World’s Greatest Sleuth! by Steve Hockensmith

Otto “Big Red” Amlingmeyer has finally had some of his stories published – biographical adventures of his brother, Gustav aka “Old Red” aka “Holmes On The Range”, so he and his brother can’t refuse when his publisher summons them to Chicago. The Pinkerton Agency, due to the death of Sherlock Holmes at the Reichenbach Falls, is holding a competition to determine the “World’s Greatest Sleuth!” and the boys are invited. Well, they are the only detectives published in their particular magazine that aren’t fictional, but that’s besides the point.

They find themselves up against the best the world has to offer – including an English detective who bears a striking resemblance to someone who’s supposed to be dead. But when one of organisers turns up dead, suffocated in a vat of cheddar, Gustav smells a rat. And horse excrement…

This is the point in my posts where I teasingly query if the book’s any good or not. No point in doing that here – it’s a Holmes On The Range book, which should answer that question nicely.

In case it doesn’t answer the question, the book is absolutely terrific, like the rest of the series. The voice of the narrator, Big Red, is an absolute treat and there’s an added conceit here that people he meets have read his previous work – in particular, his love-interest Diana, which causes him to be overly discreet whenever he mentions her. Of course, it’s not actual discreet if you point this out, but that’s Big Red for you.

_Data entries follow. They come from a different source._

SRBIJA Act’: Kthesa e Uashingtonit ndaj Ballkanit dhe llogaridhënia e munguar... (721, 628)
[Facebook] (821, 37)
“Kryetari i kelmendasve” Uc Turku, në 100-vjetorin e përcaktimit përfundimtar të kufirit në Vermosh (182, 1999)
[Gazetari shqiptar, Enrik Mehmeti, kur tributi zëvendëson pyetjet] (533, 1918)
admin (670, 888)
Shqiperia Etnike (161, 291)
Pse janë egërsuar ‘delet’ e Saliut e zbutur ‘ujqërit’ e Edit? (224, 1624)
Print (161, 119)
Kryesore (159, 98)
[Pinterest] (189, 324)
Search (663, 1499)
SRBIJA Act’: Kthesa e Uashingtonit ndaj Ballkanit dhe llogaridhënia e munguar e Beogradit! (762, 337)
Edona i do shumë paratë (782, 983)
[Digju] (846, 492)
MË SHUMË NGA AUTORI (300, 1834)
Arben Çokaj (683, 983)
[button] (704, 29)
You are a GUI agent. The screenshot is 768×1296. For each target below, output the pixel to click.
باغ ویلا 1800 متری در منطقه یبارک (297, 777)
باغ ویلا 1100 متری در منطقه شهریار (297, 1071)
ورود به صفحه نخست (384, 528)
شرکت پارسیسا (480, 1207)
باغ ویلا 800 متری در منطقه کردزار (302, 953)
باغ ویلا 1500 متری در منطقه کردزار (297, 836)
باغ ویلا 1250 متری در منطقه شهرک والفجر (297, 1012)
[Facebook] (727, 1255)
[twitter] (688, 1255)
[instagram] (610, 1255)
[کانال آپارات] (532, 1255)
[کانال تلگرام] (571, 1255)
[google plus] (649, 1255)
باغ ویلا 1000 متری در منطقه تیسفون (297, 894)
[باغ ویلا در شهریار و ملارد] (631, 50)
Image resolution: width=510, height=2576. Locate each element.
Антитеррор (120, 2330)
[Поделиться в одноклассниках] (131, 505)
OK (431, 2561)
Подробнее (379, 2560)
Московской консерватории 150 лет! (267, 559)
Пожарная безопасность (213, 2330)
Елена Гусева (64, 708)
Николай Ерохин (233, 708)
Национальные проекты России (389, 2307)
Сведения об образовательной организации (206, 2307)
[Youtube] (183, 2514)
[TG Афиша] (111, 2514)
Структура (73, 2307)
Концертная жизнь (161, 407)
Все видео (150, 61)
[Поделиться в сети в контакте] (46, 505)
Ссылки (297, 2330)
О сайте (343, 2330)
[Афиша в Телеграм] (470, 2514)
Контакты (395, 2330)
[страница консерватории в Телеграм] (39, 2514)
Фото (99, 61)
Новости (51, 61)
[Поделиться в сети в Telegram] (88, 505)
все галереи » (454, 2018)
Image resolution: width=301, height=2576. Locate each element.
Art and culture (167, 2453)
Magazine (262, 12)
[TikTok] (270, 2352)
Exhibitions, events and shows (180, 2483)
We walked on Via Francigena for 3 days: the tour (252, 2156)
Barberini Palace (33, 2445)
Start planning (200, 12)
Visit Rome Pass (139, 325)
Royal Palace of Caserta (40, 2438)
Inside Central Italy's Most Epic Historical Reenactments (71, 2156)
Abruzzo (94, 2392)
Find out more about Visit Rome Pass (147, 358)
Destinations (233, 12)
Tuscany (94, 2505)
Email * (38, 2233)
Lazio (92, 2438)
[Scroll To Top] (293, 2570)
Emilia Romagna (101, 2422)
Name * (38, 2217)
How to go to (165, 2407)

I think it’s fair to say that you know if you’re going to enjoy this book by reading the dramatis personae – this includes four distinct mystery men, referred to (both here and in the book) as THE BEARDED MAN, THE OTHER BEARDED MAN (aka THE UNBEARDED MAN), THE OTHER OTHER BEARDED MAN and ANOTHER OTHER OTHER BEARDED MAN. What’s more, these are all relevant to the plot – it’s not just a joke. But it is demonstrative of the style of humour – very funny but never silly –  rest assured, this is a proper mystery novel, it just happens to force you to read it with a silly grin on your face.

The mystery itself is decent enough, although I’d be impressed if anyone actually worked it out, and the motive is pretty hard to spot until the last minute, but to be honest, I didn’t particularly care, I was enjoying the book so much.

It’s worth pointing out that you really should read the series in order to get the most out of it. They are a little tricky to get hold of, but I can recommend, if you’re a Kindle reader, trying out for Dear Mr Holmes, a collection of seven short stories – only a couple of quid. I’ve read a few of them in Ellery Queen’s Mystery Magazine, and they should give you an idea if this is your cup of tea or not.

So, in case I wasn’t clear – recommended in the highest possible fashion.

Oh, and check out Steve Hockensmith’s website. Very entertaining.

I’m counting this as part of the Historical Fiction Challenge and the North American part of the Global Reading Challenge, as it’s set in my favourite city of the USA.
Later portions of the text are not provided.